* **Exercise prompt**
A faithful repeat of all the records, with no image kept, is the required answer.
(Data to use Opens)
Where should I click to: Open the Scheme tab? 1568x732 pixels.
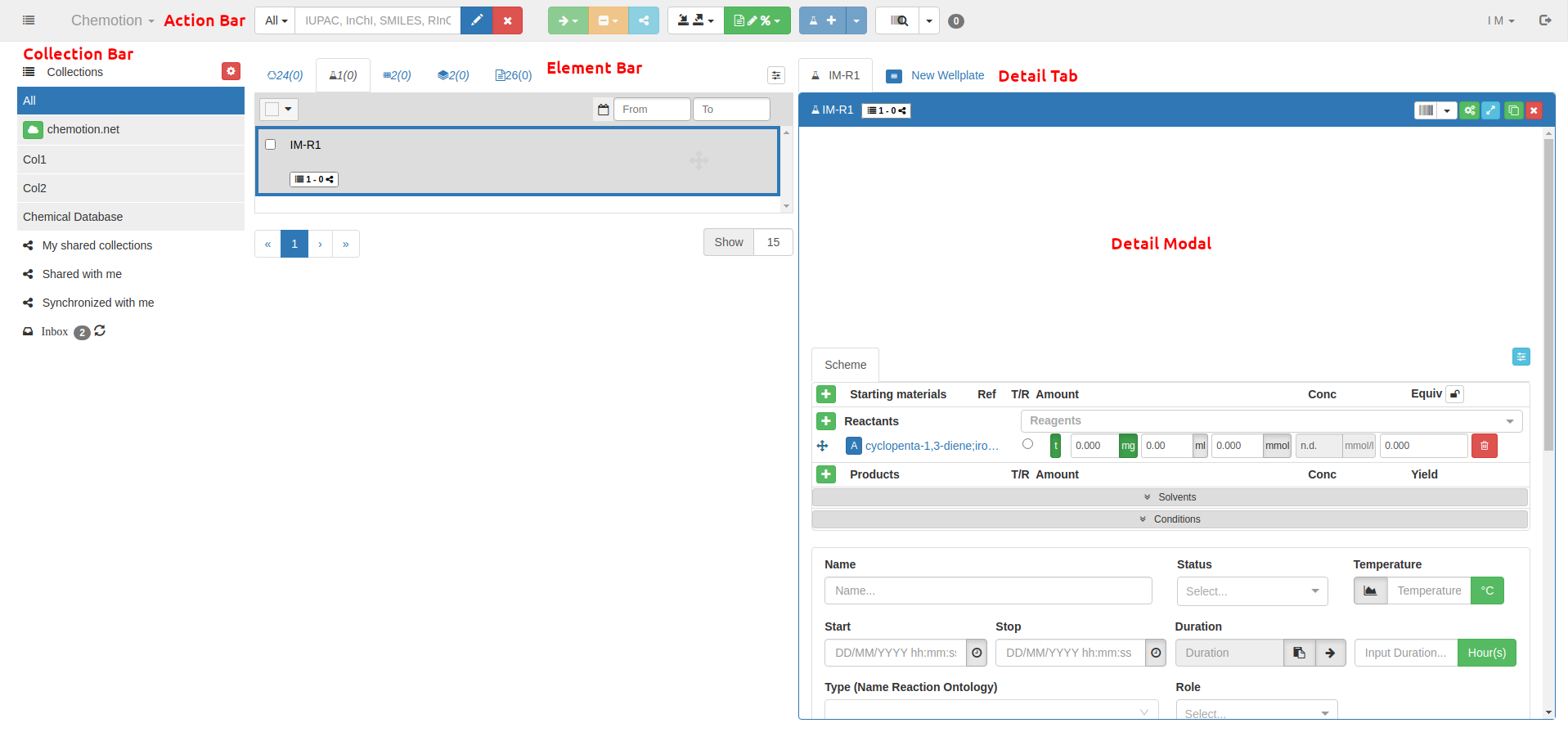tap(845, 365)
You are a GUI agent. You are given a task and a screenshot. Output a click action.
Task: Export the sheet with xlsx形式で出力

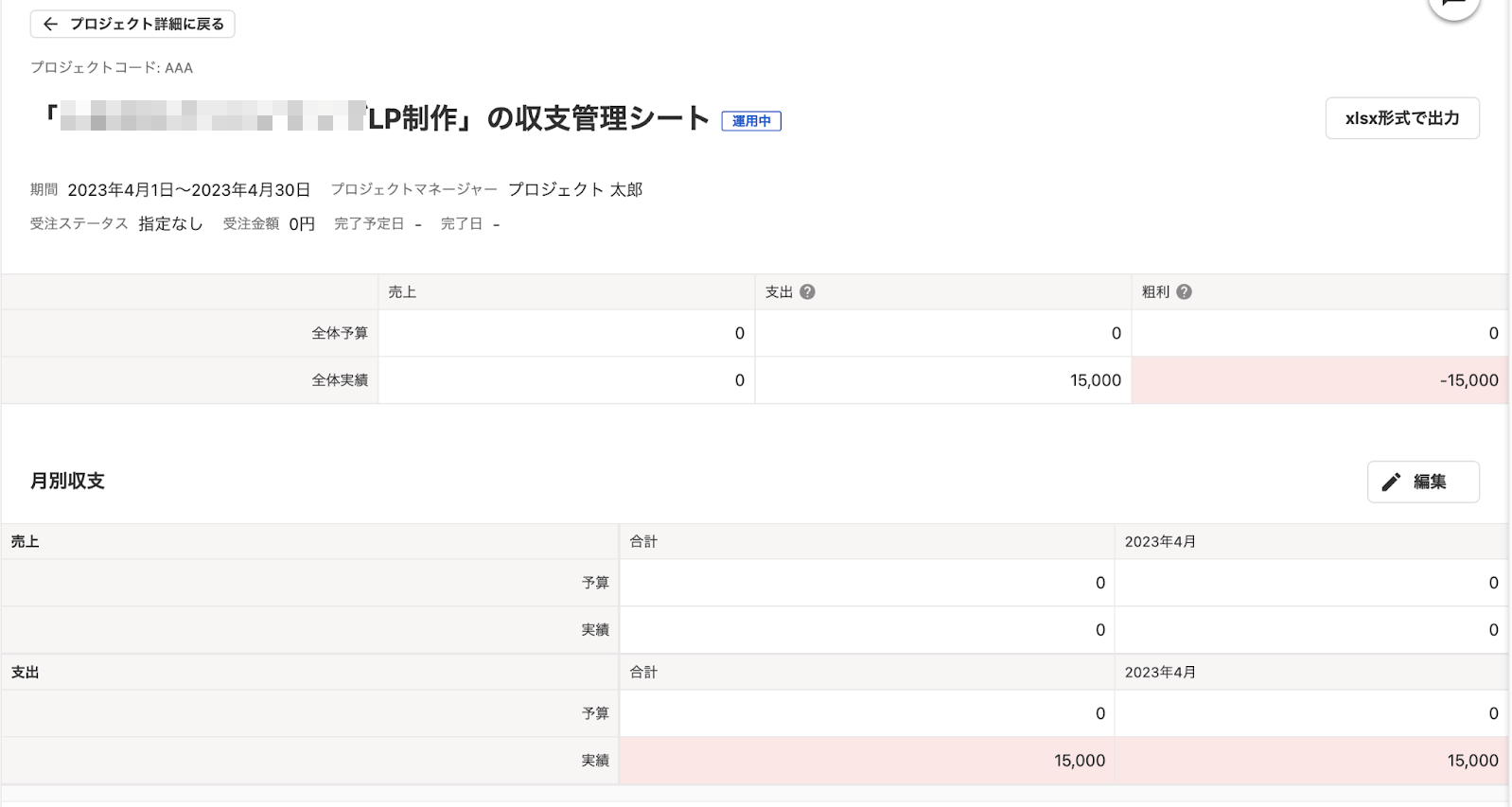1401,118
(Data to use Closes)
* **Answer space**
Where should I click to: Open the Scheme tab? 1568x732 pixels.
tap(845, 365)
You are a GUI agent. You are given a task and a screenshot. Output a click action.
Task: Export the sheet with xlsx形式で出力

1401,118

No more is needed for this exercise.